Ihsanullah reverses decision to retire from all franchise cricket

Pakistan fast bowler Ihsanullah has reversed a decision to retire from all franchise cricket less than 24 hours after announcing it. The former Multan Sultans player said he had taken the decision in “an emotional state of mind”.

“I take back my decision,” Ihsanullah said in a speech to the Geo Super TV channel. “No franchise chose me and the comments of a lot of people sent me over the edge. I will work hard. There are four months before the PSL. The people who did not choose me are the same people who will choose me in the future, I have no plans to retire.”

Ihsanullah, 22, made his first announcement of retirement just hours after the end of the draft for the tenth edition of the PSL, in which he was not sold. At the time, he insisted it was not an emotional decision. “People are selfish. I am boycotting PSL, no one will ever see me in PSL. No one has contacted me even [Ali Tareen, Multan Sultans’ owner] supported my talent, not me personally.”
After breaking through in 2023 with his high pace and wicket-taking ability, Ihsanullah suffered an elbow injury during his first ODI series, at home against New Zealand. But the way it was handled – or not – became the subject of a long-running saga, with his franchise owner Ali Tareen criticizing the PCB for inappropriately supporting the fast bowler, stating that it was the Sultans rather than the PCB who bore the majority of his living expenses while he recovered.

Tareen told Pakinomist that Ihsanullah had contacted him to apologize for the public criticism of him and thanked him again for his support during his rehabilitation. “I feel very sorry for Ihsanullah,” Tareen said. “He comes from a very poor family and when he broke through, he believed he would get out of poverty, but because of the actions of the PCB’s medical staff, he fears he might go back to poverty. The PCBs have effectively washed their hands off him and I was the one who asked the PCB to let him play the recent T20 Champions Cup.None of us can imagine what his state of mind must be.

Tareen said he had assured Ihsanullah that he would keep him involved with Sultans, who have a Grade 2 division, to ensure he has a monthly income while he tries to work his way back to fitness. But he defended his decision to let Ihsanullah go unselected in the draft, saying he did not feel it was possible to pick him in the latest draft because he was not ready to play the high level of cricket that the PSL demands , before April.

Last year, a damning independent report criticized “delays in diagnosing Ihsanullah’s injury and inappropriate prescribing of treatment”, and the PCB’s chief medical officer Dr. Sohail Saleem resigned the same day.

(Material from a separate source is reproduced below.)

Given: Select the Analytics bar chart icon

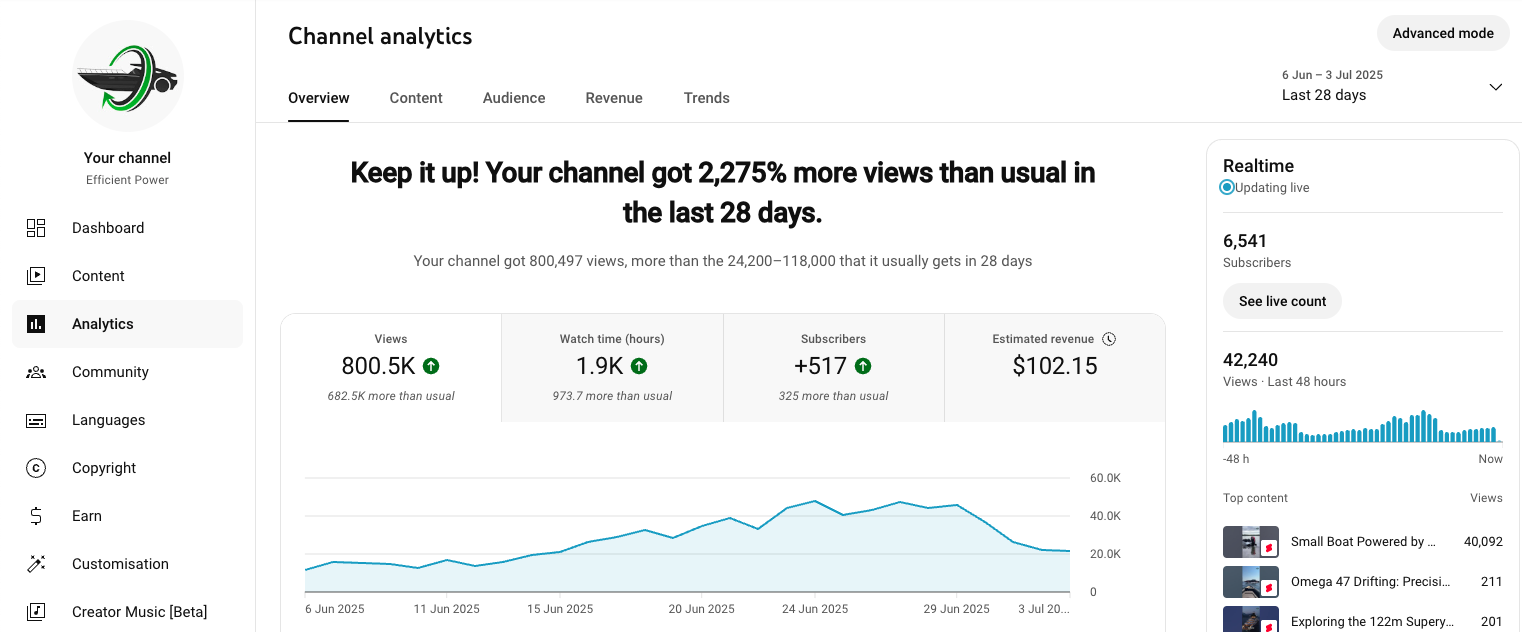Looking at the screenshot, I should (36, 324).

The report stated that Ihsanullah did not have his right elbow pain treated, treated and operated on appropriately, and never received the formal rehabilitation process that his condition required. It also placed partial blame on Ihsanullah for “failure to comply with the prescribed rehabilitation plan”, although it concluded that the plan itself was inadequate. It stated that Ihsanullah’s operation was “hastily planned” and lacked specialist review and pre-operative assessment. It also said the surgeon recommended for the procedure “lacked academics and experience in the field”, calling the choice “inappropriate”.

At the time, it said Ihsanullah’s return to cricket remained a distant prospect. Earlier this month, in an unusually candid appearance on cricket podcast “Relukattay”, Tareen had said he spoke to a world-renowned doctor in Britain about Ihsanullah’s injury. “It’s extremely sad,” he said. “He told us that there was so much scarring from his previous botched surgery thanks to the PCB that his arm would never be completely straight. That no matter what he did, Ihsanullah’s arm would never be completely straight because of the scarring.”